EXERCISE DETAILS: Every record is to be printed exactly as written; pictures are to be omitted.

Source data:
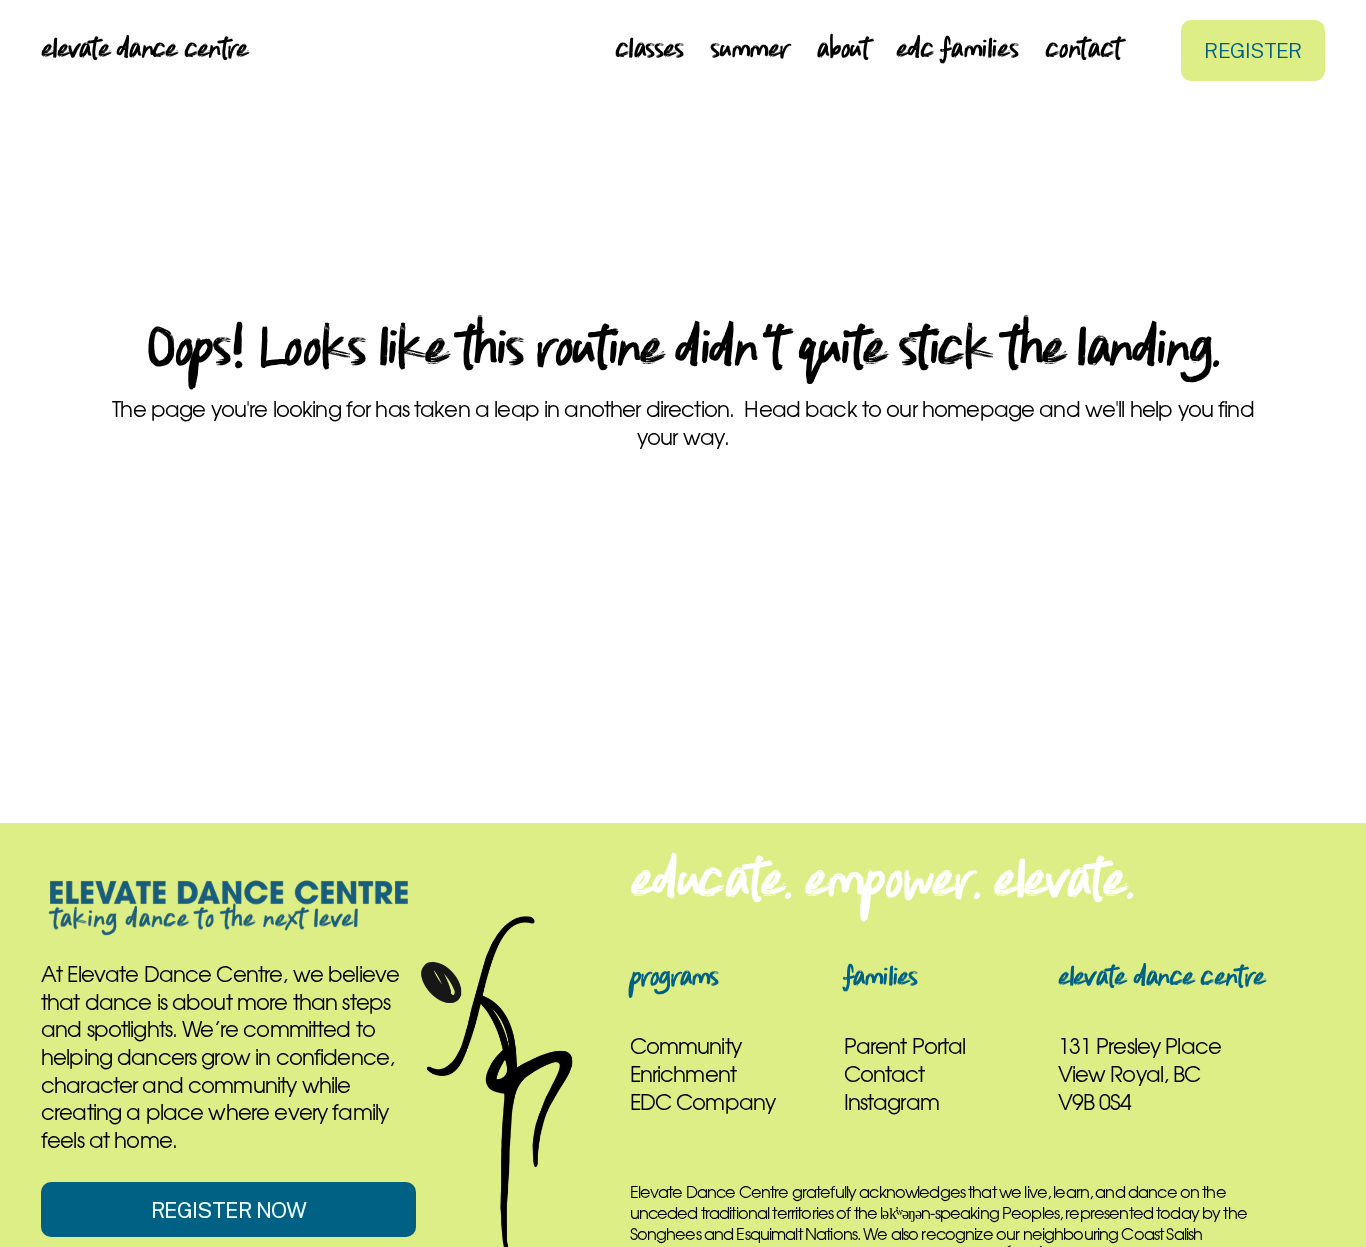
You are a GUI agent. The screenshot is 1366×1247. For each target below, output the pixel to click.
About (842, 50)
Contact (1083, 50)
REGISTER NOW (228, 1210)
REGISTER (1252, 50)
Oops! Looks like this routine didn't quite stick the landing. (683, 351)
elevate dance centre (144, 50)
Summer (749, 50)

COMPLETED EXERCISE:
You are a GUI agent. The screenshot is 1366×1247. For each target below, output the pixel to click.
About (842, 50)
Contact (1083, 50)
REGISTER NOW (228, 1210)
REGISTER (1252, 50)
Oops! Looks like this routine didn't quite stick the landing. (683, 351)
elevate dance centre (144, 50)
Summer (749, 50)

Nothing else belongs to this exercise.